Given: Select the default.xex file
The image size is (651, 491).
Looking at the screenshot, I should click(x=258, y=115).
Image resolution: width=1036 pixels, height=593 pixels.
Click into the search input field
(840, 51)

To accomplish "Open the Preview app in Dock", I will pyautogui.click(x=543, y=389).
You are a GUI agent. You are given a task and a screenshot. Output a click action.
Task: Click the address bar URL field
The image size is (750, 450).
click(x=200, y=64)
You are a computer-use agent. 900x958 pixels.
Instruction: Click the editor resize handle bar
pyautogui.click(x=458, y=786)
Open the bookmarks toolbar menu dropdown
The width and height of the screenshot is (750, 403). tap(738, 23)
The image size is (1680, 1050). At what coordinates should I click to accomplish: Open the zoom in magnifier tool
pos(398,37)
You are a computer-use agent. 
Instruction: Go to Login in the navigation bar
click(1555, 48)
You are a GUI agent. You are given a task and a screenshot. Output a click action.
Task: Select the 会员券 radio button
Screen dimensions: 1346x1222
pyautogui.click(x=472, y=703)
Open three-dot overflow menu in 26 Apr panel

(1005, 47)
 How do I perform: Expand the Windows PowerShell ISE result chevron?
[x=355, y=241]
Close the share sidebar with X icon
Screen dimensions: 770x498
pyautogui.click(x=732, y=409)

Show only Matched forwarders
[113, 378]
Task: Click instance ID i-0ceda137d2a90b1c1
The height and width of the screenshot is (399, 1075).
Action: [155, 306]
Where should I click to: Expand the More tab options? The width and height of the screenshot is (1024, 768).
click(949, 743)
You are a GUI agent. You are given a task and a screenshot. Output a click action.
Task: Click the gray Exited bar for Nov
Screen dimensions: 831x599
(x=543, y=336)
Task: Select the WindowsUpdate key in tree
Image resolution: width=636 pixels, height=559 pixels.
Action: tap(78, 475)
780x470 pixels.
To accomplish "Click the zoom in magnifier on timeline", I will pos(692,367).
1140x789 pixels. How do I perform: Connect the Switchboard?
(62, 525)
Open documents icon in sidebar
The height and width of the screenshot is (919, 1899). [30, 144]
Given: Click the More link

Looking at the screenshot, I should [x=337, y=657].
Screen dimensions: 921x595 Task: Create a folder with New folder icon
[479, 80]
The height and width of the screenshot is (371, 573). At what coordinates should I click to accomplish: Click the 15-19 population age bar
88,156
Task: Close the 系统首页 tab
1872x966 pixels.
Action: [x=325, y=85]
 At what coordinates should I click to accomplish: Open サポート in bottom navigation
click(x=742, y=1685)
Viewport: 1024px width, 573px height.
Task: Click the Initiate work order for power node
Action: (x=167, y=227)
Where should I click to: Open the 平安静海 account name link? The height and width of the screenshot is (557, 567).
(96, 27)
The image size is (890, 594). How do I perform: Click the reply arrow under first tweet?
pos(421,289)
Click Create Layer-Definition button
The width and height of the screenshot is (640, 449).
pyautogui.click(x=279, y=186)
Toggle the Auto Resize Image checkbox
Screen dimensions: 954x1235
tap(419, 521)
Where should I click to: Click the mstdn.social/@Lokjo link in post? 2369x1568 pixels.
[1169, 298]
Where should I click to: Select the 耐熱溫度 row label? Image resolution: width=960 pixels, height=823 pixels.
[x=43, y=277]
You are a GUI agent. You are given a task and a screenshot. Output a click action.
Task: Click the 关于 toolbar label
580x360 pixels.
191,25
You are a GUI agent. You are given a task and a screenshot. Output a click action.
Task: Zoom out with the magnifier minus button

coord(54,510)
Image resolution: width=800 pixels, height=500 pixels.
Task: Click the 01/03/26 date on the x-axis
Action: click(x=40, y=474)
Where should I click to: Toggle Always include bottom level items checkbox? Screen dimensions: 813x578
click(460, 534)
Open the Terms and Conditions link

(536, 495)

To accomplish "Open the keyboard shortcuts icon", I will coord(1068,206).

○ ○ ○ ○ ○ ○ ○

**AIM OF THE EXERCISE:** Exactly as written, output all of the entries.

**OUTPUT:**
Given: Select the default.xex file
The image size is (651, 491).
Looking at the screenshot, I should click(x=258, y=115).
Image resolution: width=1036 pixels, height=593 pixels.
Click into the search input field
(840, 51)

To accomplish "Open the Preview app in Dock", I will pyautogui.click(x=543, y=389).
You are a GUI agent. You are given a task and a screenshot. Output a click action.
Task: Click the address bar URL field
The image size is (750, 450).
click(x=200, y=64)
You are a computer-use agent. 900x958 pixels.
Instruction: Click the editor resize handle bar
pyautogui.click(x=458, y=786)
Open the bookmarks toolbar menu dropdown
The width and height of the screenshot is (750, 403). tap(738, 23)
The image size is (1680, 1050). At what coordinates should I click to accomplish: Open the zoom in magnifier tool
pos(398,37)
You are a computer-use agent. 
Instruction: Go to Login in the navigation bar
click(1555, 48)
You are a GUI agent. You are given a task and a screenshot. Output a click action.
Task: Select the 会员券 radio button
Screen dimensions: 1346x1222
pyautogui.click(x=472, y=703)
Open three-dot overflow menu in 26 Apr panel

(1005, 47)
 How do I perform: Expand the Windows PowerShell ISE result chevron?
[x=355, y=241]
Close the share sidebar with X icon
Screen dimensions: 770x498
pyautogui.click(x=732, y=409)

Show only Matched forwarders
[113, 378]
Task: Click instance ID i-0ceda137d2a90b1c1
The height and width of the screenshot is (399, 1075).
Action: [155, 306]
Where should I click to: Expand the More tab options? The width and height of the screenshot is (1024, 768).
click(949, 743)
You are a GUI agent. You are given a task and a screenshot. Output a click action.
Task: Click the gray Exited bar for Nov
Screen dimensions: 831x599
(x=543, y=336)
Task: Select the WindowsUpdate key in tree
Image resolution: width=636 pixels, height=559 pixels.
Action: tap(78, 475)
780x470 pixels.
To accomplish "Click the zoom in magnifier on timeline", I will pos(692,367).
1140x789 pixels. How do I perform: Connect the Switchboard?
(62, 525)
Open documents icon in sidebar
The height and width of the screenshot is (919, 1899). [30, 144]
Given: Click the More link

Looking at the screenshot, I should [x=337, y=657].
Screen dimensions: 921x595 Task: Create a folder with New folder icon
[479, 80]
The height and width of the screenshot is (371, 573). At what coordinates should I click to accomplish: Click the 15-19 population age bar
88,156
Task: Close the 系统首页 tab
1872x966 pixels.
Action: [x=325, y=85]
 At what coordinates should I click to accomplish: Open サポート in bottom navigation
click(x=742, y=1685)
Viewport: 1024px width, 573px height.
Task: Click the Initiate work order for power node
Action: (x=167, y=227)
Where should I click to: Open the 平安静海 account name link? The height and width of the screenshot is (557, 567).
(96, 27)
The image size is (890, 594). How do I perform: Click the reply arrow under first tweet?
pos(421,289)
Click Create Layer-Definition button
The width and height of the screenshot is (640, 449).
pyautogui.click(x=279, y=186)
Toggle the Auto Resize Image checkbox
Screen dimensions: 954x1235
tap(419, 521)
Where should I click to: Click the mstdn.social/@Lokjo link in post? 2369x1568 pixels.
[1169, 298]
Where should I click to: Select the 耐熱溫度 row label? Image resolution: width=960 pixels, height=823 pixels.
[x=43, y=277]
You are a GUI agent. You are given a task and a screenshot. Output a click action.
Task: Click the 关于 toolbar label
580x360 pixels.
191,25
You are a GUI agent. You are given a task and a screenshot. Output a click action.
Task: Zoom out with the magnifier minus button

coord(54,510)
Image resolution: width=800 pixels, height=500 pixels.
Task: Click the 01/03/26 date on the x-axis
Action: click(x=40, y=474)
Where should I click to: Toggle Always include bottom level items checkbox? Screen dimensions: 813x578
click(460, 534)
Open the Terms and Conditions link

(536, 495)

To accomplish "Open the keyboard shortcuts icon", I will coord(1068,206).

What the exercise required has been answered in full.